Söz konusu Belediyelerin, kapanmasından sonra bunların görev ve yükümlülükleri, hangi kurum veya kurumlara devredilecek.
Kaymakamlıkların fonksiyonları güçlendirilip, geliştirilecek mi ?
Yoksa, yola devam edecek, Belediyelere mi yükletilecek ?
Bunlar hala daha müphem açıklığa kavuşturulması gerekli, konular.
İkinci konumuz: Türkiye’den gelen su.
İlgili Bakanın açıklamasına göre Haziran’da, çeşmelerden su akacak.

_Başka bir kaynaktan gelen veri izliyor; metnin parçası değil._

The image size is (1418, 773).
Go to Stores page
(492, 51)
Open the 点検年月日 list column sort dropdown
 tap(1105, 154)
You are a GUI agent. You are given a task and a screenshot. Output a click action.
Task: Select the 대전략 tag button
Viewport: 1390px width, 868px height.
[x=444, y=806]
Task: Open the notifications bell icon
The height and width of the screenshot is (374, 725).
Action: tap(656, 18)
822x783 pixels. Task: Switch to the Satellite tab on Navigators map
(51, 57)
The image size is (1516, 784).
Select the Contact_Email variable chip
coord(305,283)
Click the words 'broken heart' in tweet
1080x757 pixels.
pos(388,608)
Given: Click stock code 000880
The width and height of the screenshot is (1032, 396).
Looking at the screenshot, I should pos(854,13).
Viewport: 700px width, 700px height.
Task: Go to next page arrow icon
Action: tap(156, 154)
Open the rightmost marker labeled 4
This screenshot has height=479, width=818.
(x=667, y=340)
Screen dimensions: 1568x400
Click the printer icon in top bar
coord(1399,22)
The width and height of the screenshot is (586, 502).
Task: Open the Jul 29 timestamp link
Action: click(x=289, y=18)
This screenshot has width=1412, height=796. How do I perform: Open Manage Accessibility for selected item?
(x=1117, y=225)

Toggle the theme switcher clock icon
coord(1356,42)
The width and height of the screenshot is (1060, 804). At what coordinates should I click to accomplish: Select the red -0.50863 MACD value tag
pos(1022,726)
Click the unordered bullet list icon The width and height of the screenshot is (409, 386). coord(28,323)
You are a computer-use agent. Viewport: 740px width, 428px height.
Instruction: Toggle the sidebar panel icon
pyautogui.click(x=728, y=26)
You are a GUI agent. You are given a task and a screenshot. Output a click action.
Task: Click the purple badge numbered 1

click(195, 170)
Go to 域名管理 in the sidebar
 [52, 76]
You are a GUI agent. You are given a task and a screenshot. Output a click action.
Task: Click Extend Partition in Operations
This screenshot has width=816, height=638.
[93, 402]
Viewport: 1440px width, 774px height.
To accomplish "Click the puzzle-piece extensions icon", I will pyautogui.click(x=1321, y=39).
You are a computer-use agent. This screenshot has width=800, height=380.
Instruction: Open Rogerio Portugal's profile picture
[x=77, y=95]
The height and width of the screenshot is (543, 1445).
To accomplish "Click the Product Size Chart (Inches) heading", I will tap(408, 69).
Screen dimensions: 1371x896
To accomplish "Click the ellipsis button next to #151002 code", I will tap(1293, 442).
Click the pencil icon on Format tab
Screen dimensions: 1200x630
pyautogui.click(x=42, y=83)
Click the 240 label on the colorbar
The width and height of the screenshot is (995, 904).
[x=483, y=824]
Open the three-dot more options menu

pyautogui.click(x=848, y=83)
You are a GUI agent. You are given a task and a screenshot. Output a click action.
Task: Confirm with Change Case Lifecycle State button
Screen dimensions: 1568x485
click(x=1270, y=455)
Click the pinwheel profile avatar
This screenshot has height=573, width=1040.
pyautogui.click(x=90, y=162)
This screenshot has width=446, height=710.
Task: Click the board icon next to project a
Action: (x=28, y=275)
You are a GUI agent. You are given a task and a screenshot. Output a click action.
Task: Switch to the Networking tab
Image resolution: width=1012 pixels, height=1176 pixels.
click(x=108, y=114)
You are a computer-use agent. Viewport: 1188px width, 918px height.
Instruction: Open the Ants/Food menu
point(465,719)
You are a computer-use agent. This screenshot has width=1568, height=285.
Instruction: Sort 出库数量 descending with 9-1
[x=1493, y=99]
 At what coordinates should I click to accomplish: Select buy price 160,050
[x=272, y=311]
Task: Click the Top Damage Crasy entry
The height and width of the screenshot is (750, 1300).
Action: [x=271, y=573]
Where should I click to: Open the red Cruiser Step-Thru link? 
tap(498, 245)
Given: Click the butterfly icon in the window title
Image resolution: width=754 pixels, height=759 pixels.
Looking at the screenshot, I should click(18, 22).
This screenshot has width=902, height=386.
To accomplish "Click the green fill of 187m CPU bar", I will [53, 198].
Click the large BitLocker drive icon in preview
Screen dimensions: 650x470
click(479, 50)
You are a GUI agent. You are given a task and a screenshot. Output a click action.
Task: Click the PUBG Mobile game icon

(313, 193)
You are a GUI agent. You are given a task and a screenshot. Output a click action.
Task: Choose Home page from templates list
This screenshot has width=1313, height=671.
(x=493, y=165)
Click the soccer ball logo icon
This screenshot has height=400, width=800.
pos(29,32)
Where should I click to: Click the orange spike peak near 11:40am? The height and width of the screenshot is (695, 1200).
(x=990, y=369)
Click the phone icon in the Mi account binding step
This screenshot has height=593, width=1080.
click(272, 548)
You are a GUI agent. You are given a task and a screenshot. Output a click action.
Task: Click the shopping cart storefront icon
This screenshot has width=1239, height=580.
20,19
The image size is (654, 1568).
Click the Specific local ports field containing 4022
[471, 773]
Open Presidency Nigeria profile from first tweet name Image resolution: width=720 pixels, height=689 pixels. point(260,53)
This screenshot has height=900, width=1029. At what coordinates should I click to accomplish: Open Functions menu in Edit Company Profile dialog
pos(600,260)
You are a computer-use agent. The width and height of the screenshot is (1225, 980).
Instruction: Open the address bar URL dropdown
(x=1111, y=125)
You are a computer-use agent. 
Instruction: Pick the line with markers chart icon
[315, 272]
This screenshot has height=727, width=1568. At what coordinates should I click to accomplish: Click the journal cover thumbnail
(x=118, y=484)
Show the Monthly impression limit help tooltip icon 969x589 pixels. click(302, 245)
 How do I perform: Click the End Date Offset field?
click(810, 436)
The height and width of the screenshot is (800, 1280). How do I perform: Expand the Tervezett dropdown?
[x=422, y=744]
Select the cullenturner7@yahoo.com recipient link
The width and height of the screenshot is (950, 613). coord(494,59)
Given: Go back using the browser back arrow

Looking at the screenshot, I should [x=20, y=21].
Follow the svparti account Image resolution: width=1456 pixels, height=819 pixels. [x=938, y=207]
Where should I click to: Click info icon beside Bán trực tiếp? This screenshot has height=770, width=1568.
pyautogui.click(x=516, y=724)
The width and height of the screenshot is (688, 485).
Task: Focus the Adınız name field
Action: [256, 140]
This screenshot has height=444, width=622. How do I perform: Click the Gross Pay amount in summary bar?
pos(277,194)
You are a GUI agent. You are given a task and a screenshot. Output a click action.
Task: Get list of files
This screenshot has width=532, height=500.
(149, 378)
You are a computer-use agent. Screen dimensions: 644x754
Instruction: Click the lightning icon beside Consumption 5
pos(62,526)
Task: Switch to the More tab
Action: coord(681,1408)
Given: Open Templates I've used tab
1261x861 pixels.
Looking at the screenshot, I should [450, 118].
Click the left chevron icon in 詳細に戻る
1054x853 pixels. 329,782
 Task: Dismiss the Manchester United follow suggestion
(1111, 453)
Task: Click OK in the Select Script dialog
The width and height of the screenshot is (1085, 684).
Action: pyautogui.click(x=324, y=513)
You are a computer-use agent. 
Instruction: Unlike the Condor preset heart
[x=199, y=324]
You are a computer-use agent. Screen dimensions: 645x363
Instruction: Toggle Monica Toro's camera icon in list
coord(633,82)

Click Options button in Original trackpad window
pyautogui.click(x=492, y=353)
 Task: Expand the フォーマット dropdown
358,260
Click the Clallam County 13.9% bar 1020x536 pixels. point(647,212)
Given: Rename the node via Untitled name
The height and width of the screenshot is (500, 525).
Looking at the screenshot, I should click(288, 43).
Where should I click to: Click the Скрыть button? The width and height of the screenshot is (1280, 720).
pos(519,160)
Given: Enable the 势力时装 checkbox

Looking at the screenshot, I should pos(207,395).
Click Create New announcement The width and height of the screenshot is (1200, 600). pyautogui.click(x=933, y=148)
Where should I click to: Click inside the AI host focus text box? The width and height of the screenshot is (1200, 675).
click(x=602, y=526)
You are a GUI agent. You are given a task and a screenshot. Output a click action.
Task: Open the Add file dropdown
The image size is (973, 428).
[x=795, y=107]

Yani, içme ve kullanım suyu olarak.
Suda ayni oranda hatta daha fazla ivedi olan, tarımda kullanılacak suluma suyu konusunda her hangi bir açıklama yok.
En çok bu konuda ihtiyaç duyulan yöre Güzelyurt’taki narenciye bahçeleri.
Bu bahçeler, Güzelyurt’taki, su aküferinden sulanmaktadırlar.
Daha doğrusu, sulanmaya çalışılmaktadır.
Aküferinin, dibine ulaşıldığı için bir çok bahçe yeterli olarak suyu alamamaktadır.
Geçen yıl, sulama sezonunda bir çok kuyuda, su tükendiği için bahçelere, su ile birlikte hava da pompalanmakta idi.
Bu yıl gelen, kuraklık nedeni ile şimdilerde bahçeler su kuyularından sulanmaya, devam edilmektedir.
SOS, geçen yıllarda verilmişti.
Haziran’da, çeşmelerden akacak olan su bahçelere, ne zaman akacak ?
Üçüncü konumuz: Güneye geçen, iki köpek hakkında olacak.
Belki konu, ciddi olarak görülmeyebilir.
Fakat, düşünüldüğünde, boyutunun büyüklüğü ortaya çıkar.
Kuzeyde , yetkililerce kısırlaştırılan ve kulaklarına küpe takılan iki köpek Metehan’da, serbest bırakıldıktan sonra , Güneye geçmiş.
Bu köpekler, derhal yakalanıp öldürülmeleri için sıraya konulmuş.
LTB Başkanı Sn. Harmancı’nın açıklamasına göre Güneye geçen bu köpeklerin, aldığı bilgi doğrultusunda “Uyutulmayı beklediklerini öğrenerek, iadesini istedi.”
Uyutulmak demek sonsuza kadar uyutulmak yani öldürmek.
Adamlar köpeklerimize bile, tahammül edemiyor Kuzeydeki hayvanları seven ve koruyan kurumların sesi sedası çıkmadı.
Dördüncü konumuz: AB‘nin Parlamento Başkanının, vaat ettiği nurlu ufuklar.
Adaya gelen Schutz “AB, Federal bir Kıbrıs çerçevesinde, bütün Kıbrıslıların refah ve parlak geleceği için, en iyi güvenceyi teşkil ediyor” dedi.
2004 referandum öncesi ve sonrasında, ayni içerikte, o zamanki yetkililer de güvenceler vermişlerdi .
Sonuç ne oldu, Sn. Schutz ?
Sonuç Kıbrıs Türk Halkı için hayal kırıklığı.